▶ **Problem details**:
Copy out the lines of the material below, from the line containing "Expand the Applied models dropdown" through the final line, inclusive, reproducing them verbatim but omitting the pictures.

╭─ Given records

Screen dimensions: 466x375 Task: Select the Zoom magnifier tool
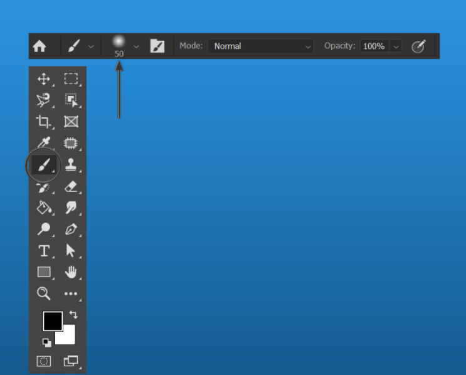(44, 293)
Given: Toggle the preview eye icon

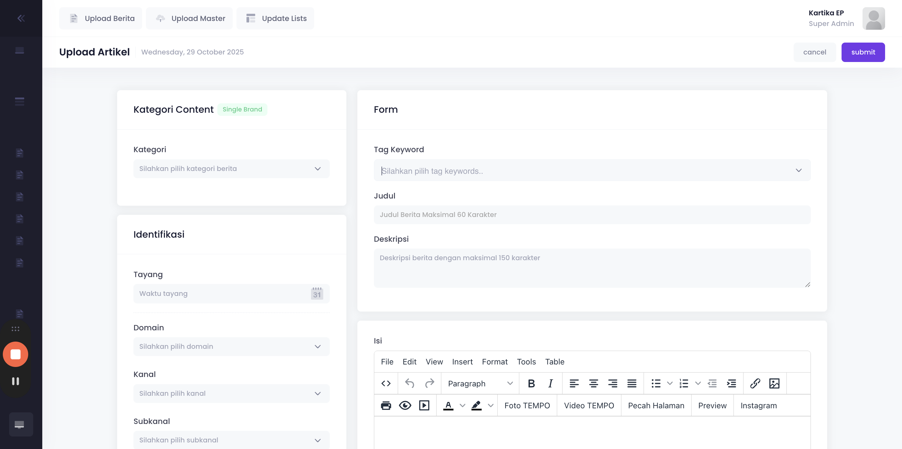Looking at the screenshot, I should coord(405,406).
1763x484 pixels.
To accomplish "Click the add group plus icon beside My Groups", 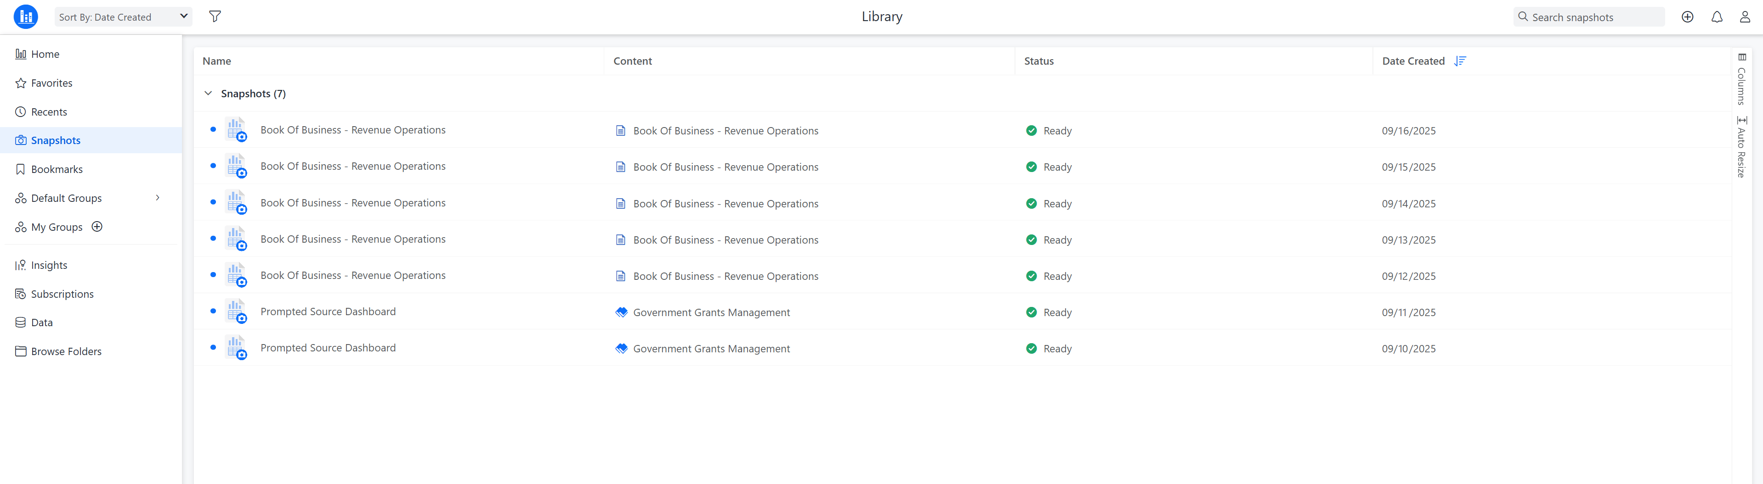I will (97, 227).
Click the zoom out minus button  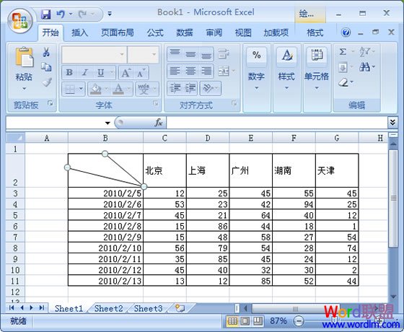299,321

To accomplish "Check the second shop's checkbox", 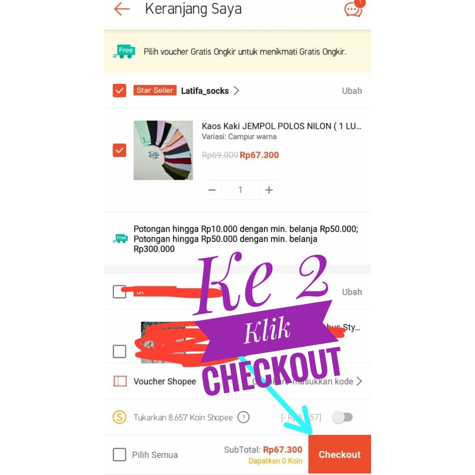I will coord(119,292).
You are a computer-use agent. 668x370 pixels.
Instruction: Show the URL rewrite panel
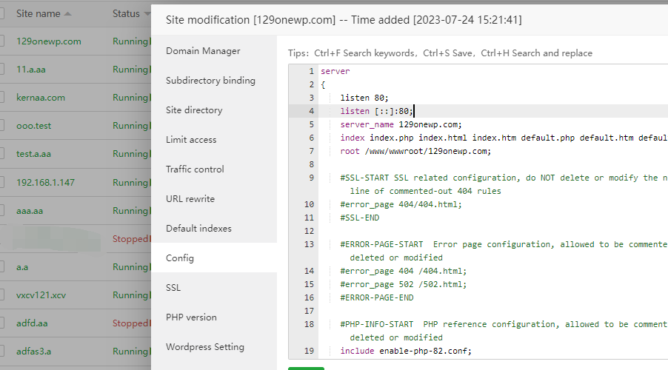190,199
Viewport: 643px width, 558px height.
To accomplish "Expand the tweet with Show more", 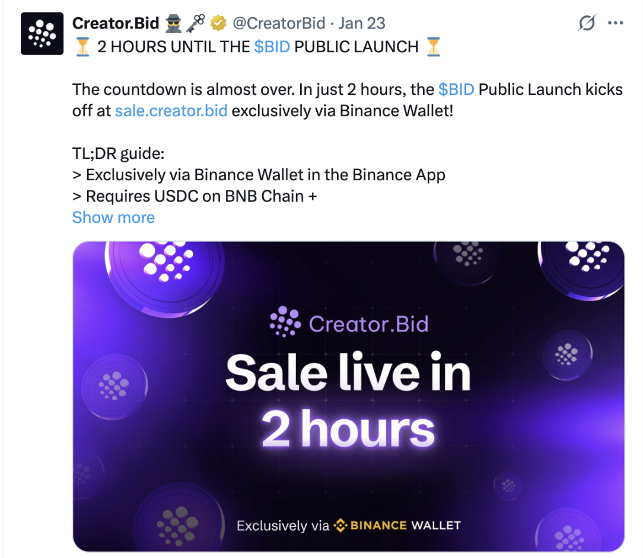I will tap(113, 218).
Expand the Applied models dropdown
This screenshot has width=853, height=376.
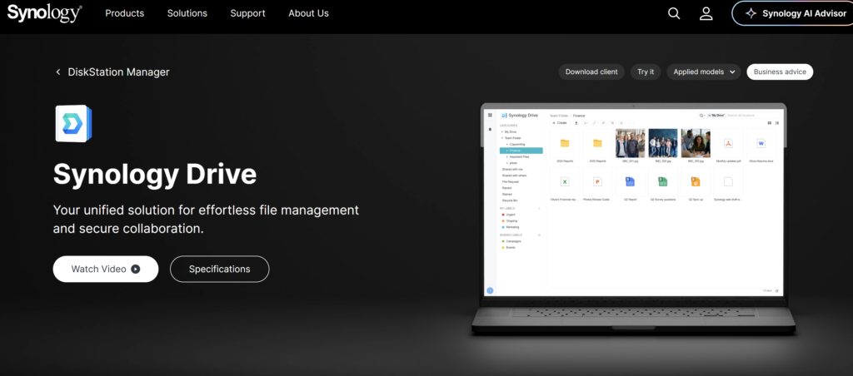pyautogui.click(x=704, y=72)
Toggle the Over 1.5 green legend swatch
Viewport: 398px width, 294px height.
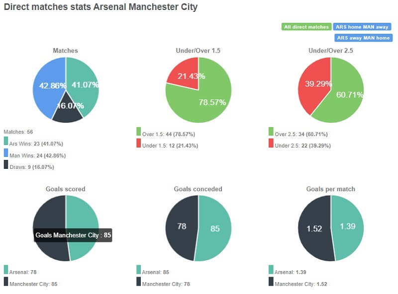138,132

╰─

▶ **Exercise response**:
Expand the Applied models dropdown
This screenshot has width=853, height=376.
pyautogui.click(x=704, y=72)
Toggle the Over 1.5 green legend swatch
Viewport: 398px width, 294px height.
138,132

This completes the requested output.